Judy,
How do I make the "plating-out" toner that you used to achieve the silvered
effect? Can it be used on any of the Iron processes? Or only to silver? I
have another project which the silvered look would be desirable.
http://www.mondotrasho.ca/pages/alt-photo/cards/pidgeon1.jpg
http://www.mondotrasho.ca/pages/alt-photo/cards/pidgeon2.jpg
http://www.mondotrasho.ca/pages/alt-photo/cards/pidgeon3.jpg
WWI instructional postcards showing how to send messages by pidgeon. They
are from a museum collection which the curators kindly photographed on a
copy table for a friend of mine who was researching the topic for a book. I
was going to reprint them with a couple of processes to give them a
distressed look. My original post may have sounded like I thought it was a
problem, but I was just trying to identify how the look comes into being.
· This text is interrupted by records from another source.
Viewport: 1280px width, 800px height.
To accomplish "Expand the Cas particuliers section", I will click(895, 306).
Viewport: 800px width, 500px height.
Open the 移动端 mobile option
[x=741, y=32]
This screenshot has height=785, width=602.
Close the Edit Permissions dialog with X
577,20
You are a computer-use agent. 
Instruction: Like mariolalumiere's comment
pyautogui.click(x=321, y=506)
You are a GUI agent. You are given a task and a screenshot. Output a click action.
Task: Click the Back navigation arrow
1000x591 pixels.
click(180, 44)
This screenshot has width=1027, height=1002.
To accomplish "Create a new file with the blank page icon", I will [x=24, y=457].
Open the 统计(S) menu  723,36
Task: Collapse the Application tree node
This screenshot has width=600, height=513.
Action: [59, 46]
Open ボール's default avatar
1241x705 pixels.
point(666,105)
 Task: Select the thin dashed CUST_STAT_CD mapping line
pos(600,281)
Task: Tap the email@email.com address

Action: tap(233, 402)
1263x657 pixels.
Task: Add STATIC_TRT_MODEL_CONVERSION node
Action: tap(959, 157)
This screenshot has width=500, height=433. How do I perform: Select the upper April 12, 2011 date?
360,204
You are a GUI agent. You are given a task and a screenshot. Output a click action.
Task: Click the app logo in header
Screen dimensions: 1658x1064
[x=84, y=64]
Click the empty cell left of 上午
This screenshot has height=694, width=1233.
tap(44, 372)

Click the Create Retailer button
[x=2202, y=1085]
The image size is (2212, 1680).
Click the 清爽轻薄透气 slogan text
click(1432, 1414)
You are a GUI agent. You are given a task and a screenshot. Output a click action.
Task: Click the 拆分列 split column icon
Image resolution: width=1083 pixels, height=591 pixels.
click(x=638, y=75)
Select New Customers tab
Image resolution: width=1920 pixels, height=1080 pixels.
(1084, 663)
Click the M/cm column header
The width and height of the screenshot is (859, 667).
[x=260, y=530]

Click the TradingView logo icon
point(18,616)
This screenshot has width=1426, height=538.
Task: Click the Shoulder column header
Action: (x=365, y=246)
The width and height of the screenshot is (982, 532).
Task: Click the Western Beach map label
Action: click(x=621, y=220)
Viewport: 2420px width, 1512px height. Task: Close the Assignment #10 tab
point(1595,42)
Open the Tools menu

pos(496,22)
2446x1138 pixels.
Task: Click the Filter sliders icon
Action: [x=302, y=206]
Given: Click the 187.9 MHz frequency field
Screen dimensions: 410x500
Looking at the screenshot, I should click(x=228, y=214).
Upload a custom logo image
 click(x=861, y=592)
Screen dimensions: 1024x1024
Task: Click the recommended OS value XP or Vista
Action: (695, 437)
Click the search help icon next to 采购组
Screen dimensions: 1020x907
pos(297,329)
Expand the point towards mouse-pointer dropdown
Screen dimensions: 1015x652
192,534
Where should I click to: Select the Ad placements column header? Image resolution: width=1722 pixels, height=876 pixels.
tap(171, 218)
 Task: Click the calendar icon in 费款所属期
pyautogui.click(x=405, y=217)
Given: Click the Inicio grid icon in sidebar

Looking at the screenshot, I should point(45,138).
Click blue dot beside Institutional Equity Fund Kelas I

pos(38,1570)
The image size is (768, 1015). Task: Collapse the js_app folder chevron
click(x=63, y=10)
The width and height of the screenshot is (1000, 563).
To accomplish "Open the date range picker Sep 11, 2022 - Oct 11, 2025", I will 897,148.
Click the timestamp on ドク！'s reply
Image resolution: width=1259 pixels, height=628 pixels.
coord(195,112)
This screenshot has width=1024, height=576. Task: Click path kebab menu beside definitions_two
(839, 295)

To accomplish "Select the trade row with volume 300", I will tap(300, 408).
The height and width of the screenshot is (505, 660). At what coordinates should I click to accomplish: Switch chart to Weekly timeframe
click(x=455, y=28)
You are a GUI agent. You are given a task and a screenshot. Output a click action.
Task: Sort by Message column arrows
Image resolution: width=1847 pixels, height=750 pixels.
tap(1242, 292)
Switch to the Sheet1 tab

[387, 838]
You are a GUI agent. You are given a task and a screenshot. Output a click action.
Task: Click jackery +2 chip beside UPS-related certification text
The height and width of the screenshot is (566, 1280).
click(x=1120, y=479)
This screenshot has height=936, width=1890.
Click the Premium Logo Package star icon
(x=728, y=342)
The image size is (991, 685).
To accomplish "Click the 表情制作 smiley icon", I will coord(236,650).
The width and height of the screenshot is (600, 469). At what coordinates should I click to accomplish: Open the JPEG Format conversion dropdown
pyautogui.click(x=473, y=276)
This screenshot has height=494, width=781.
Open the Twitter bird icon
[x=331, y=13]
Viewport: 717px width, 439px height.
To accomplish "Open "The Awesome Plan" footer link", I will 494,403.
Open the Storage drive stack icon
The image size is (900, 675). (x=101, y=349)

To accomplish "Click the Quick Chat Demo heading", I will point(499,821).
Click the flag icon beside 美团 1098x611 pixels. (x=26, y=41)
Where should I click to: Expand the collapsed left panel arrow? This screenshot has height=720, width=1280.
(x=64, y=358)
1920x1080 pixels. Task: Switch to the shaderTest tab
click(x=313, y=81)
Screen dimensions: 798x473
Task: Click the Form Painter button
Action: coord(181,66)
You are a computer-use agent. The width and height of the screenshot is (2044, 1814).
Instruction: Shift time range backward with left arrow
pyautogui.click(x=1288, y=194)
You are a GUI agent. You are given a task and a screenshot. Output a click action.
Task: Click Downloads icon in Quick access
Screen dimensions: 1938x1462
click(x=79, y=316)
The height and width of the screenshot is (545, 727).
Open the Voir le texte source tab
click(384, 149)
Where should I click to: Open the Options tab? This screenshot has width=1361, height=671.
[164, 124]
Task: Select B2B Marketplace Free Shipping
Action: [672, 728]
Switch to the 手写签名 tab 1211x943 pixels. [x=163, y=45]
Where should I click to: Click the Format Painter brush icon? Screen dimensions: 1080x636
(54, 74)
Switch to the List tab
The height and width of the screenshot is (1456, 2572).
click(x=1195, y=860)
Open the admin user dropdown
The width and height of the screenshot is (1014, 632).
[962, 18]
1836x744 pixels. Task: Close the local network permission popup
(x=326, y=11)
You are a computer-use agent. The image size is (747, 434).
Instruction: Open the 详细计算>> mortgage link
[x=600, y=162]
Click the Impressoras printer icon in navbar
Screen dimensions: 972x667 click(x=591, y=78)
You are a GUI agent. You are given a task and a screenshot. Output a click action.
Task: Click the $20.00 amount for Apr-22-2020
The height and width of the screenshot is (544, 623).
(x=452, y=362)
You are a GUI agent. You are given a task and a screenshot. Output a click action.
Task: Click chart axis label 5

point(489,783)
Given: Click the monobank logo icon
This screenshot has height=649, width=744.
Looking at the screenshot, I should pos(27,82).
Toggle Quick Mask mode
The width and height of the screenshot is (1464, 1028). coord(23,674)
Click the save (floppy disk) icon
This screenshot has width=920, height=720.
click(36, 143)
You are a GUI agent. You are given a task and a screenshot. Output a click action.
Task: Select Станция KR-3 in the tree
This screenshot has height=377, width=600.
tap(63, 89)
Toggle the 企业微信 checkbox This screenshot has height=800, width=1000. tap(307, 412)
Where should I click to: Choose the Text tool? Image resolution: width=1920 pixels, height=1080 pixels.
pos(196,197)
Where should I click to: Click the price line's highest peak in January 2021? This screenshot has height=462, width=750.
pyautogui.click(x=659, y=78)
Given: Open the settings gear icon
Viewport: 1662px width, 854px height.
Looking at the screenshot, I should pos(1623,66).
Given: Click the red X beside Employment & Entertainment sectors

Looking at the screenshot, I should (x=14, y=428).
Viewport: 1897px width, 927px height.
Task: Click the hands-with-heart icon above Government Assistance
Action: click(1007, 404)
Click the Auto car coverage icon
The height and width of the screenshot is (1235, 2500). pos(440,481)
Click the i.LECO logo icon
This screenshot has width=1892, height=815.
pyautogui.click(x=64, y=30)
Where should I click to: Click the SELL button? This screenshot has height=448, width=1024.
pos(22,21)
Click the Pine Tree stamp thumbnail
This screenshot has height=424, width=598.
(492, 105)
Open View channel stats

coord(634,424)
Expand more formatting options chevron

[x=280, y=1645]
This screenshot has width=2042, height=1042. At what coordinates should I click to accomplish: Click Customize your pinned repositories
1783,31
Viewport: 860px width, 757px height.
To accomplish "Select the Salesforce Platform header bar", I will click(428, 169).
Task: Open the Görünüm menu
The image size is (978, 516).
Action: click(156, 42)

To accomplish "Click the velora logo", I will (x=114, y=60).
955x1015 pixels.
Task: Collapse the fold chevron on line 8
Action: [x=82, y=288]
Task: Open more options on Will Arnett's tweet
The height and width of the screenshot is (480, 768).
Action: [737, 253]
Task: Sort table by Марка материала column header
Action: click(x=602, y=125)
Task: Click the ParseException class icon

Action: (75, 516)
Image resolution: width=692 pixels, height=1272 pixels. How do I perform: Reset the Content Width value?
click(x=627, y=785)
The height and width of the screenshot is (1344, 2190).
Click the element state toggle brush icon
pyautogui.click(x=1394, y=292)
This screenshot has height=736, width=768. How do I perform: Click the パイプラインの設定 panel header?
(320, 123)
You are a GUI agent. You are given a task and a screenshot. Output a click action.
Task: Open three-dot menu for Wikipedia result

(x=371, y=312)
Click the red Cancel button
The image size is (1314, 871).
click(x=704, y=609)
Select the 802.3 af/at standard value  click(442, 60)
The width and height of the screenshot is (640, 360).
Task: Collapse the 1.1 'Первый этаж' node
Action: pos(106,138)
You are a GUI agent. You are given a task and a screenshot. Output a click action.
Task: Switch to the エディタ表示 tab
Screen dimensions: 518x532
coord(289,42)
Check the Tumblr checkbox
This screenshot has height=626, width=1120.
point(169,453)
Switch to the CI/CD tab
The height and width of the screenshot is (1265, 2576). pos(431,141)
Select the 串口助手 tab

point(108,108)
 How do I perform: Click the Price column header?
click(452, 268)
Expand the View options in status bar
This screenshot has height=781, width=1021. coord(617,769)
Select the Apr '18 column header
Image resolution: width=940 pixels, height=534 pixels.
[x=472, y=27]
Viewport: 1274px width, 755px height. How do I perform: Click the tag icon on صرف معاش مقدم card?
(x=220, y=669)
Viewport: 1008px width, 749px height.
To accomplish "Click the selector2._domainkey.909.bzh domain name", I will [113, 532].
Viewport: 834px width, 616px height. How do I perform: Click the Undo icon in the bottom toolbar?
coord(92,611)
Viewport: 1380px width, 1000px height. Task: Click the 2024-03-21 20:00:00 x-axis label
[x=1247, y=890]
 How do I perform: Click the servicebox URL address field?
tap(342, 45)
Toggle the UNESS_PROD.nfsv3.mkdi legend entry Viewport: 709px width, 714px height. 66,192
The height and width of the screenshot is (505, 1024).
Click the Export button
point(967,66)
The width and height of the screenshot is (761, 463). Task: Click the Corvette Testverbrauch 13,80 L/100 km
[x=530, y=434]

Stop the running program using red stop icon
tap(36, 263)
The software salesman term: "it's not bug! it's a feature!" could certainly
hold true.
~m
-----Original Message-----
From: Judy Seigel [mailto:jseigel@panix.com]
Sent: Friday, January 06, 2006 11:09 PM
To: alt-photo-process-l@sask.usask.ca
Subject: Re: Old Postcard Silver Patina
For several years I toned most of my prints with a chemical toner that
"plated out" silver gelatin emulsion to that silvery look, which I was
very very fond of. So naturally when I found (what I called) "plating
out" on old photos at flea markets & photo fairs I snapped them up --
usually bargains because they were considered "damaged."
These were not just, or even primarily, photo post cards, tho some of them
too, but all sorts of prints, from a souvenir photo of the Lincoln
Memorial mounted on cardboard to A.T. Bartels "Manufacturing Furrier, Fur
Garments of All Kinds Made To Order", shown with the staff ranked at the
door, undated but with the notation "Mrs. Dan Wolfe, Earlville, Ill."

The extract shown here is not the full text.